Skip to content

caroline1677/Group16-JDA-Reproduction-COMP7404

Repository files navigation

JDA Comparison Framework

A comprehensive framework for comparing transfer learning methods in domain adaptation tasks. Implements NN, PCA, TCA, GFK, TSL, and JDA algorithms with proper implementations based on the original papers.

Overview

This framework reproduces experiments from the JDA (Joint Distribution Adaptation) paper and provides a unified interface for comparing different transfer learning methods.

CHALLENGE 1:
In the JDA comparison framework text, rewrite the part that begins at "caroline1677/Group16-JDA-Reproduction-COMP7404" and stops after "the original papers.", with "transfer learning" replaced by "knowledge transfer".
CHALLENGE 2:
Write the next part of the JDA comparison framework text, starting after its last sentence.

RAW RECORDS:
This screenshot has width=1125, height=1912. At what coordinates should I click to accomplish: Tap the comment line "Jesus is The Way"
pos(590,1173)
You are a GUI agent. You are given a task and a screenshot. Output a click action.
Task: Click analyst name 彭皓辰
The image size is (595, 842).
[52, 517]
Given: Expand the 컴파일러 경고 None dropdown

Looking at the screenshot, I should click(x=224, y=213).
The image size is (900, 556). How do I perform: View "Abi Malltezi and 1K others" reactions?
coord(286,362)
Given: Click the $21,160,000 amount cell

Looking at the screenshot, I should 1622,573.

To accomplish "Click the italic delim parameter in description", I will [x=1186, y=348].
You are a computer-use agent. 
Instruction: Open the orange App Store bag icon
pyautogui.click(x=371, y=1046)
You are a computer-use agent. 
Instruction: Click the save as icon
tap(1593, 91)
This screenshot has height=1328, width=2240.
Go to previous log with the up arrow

EXERCISE OUTPUT 1:
caroline1677/Group16-JDA-Reproduction-COMP7404

Repository files navigation

JDA Comparison Framework

A comprehensive framework for comparing knowledge transfer methods in domain adaptation tasks. Implements NN, PCA, TCA, GFK, TSL, and JDA algorithms with proper implementations based on the original papers.

EXERCISE OUTPUT 2:
Paper Abstract

Transfer learning is established as an effective technology in computer vision for leveraging rich labeled data in the source domain to build an accurate classifier for the target domain. However, most prior methods have not simultaneously reduced the difference in both the marginal distribution and conditional distribution between domains. In this paper, we put forward a novel transfer learning approach, referred to as Joint Distribution Adaptation (JDA). Specifically, JDA aims to jointly adapt both the marginal distribution and conditional distribution in a principled dimensionality reduction procedure, and construct new feature representation that is effective and robust for substantial distribution difference. Extensive experiments verify that JDA can significantly outperform several state-of-the-art methods on four types of cross-domain image classification problems.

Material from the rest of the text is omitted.